== WHAT THE TASK ASKS ==
Please state how many lines in the records contain the string "chart", with no words besides the number.

[Saved data entries]
::::::::

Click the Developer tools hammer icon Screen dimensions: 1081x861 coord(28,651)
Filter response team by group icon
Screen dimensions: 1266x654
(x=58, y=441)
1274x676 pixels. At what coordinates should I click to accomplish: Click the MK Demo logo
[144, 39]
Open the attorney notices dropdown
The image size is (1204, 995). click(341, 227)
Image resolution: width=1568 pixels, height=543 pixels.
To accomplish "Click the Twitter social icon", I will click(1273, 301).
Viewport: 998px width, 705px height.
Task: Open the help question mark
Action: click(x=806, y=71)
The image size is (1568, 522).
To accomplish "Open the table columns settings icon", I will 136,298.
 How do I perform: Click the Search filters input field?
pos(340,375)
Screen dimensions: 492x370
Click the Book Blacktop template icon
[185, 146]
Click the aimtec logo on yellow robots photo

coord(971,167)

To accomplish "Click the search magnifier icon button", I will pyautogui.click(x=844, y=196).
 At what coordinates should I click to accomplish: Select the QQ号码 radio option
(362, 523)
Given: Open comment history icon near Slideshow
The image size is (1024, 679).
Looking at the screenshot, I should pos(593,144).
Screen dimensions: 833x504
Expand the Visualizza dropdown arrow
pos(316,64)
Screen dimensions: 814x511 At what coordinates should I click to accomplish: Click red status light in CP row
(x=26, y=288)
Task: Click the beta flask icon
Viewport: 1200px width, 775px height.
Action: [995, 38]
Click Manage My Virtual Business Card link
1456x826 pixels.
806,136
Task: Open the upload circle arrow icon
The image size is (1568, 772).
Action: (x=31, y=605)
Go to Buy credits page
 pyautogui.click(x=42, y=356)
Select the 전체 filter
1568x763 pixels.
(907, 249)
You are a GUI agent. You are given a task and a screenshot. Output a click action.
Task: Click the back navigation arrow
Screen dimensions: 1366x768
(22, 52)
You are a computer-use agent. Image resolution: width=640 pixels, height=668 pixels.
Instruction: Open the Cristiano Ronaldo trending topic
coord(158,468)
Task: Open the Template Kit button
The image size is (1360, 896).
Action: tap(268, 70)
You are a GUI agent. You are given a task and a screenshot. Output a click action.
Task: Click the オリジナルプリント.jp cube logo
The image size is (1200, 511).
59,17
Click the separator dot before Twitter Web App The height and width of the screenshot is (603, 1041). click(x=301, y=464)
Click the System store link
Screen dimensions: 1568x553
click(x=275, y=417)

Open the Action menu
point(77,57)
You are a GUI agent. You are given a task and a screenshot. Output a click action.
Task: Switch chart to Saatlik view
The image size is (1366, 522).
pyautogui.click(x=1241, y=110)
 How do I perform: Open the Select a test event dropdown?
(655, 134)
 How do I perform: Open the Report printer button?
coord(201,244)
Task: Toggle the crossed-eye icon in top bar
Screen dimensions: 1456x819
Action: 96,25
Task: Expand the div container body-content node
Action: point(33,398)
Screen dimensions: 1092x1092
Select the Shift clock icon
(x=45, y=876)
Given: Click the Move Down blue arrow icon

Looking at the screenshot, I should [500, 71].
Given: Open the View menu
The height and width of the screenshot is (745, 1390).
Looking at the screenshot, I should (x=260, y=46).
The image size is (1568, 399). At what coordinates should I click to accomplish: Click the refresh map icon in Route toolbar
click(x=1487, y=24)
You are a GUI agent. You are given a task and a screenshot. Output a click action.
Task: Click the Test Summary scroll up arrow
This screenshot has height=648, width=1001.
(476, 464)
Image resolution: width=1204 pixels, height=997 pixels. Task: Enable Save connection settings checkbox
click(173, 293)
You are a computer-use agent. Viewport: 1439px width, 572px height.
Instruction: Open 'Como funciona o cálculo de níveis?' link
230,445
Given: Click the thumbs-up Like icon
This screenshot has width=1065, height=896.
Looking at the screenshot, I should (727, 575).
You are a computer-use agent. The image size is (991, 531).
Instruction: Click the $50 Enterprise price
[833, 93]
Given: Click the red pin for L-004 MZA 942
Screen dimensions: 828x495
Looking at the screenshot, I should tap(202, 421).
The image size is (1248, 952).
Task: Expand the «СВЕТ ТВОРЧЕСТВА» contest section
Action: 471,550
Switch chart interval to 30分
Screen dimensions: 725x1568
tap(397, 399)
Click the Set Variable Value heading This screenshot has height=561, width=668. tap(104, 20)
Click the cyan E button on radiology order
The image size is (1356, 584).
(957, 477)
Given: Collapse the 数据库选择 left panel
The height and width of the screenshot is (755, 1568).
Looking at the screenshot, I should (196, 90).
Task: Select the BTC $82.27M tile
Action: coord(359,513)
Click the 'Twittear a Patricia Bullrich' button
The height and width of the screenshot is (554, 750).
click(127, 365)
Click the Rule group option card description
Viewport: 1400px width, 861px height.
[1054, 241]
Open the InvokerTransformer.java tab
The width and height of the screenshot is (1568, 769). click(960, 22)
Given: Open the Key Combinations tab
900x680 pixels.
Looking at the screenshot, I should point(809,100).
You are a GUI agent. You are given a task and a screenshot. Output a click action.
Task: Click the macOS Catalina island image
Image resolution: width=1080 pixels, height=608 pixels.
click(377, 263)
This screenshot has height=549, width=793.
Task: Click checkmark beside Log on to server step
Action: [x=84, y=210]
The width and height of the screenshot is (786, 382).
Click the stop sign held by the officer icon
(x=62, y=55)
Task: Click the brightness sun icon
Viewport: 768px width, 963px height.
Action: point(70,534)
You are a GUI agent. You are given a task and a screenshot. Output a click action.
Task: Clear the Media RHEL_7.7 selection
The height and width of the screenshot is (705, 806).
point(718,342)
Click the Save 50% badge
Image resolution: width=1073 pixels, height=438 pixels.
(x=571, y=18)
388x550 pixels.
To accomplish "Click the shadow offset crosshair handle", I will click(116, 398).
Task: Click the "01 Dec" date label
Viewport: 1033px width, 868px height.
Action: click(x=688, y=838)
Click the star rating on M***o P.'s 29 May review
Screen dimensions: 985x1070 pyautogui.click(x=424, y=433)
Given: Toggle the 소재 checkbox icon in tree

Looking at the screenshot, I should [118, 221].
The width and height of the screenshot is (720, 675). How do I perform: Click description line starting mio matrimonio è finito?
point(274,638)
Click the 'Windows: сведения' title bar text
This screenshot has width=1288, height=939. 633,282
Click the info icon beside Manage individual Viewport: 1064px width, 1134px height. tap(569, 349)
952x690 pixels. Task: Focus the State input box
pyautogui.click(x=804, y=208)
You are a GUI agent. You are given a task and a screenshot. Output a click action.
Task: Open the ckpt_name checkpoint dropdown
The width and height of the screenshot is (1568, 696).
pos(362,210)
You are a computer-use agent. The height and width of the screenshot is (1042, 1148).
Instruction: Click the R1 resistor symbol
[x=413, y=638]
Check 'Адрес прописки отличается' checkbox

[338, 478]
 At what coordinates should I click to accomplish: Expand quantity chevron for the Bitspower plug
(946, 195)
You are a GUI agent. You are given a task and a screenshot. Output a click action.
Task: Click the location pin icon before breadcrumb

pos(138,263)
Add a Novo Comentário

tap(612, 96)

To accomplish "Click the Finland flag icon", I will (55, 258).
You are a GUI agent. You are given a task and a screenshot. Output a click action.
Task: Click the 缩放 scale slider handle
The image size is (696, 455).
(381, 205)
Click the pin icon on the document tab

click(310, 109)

::::::::

== TASK OUTPUT ==
2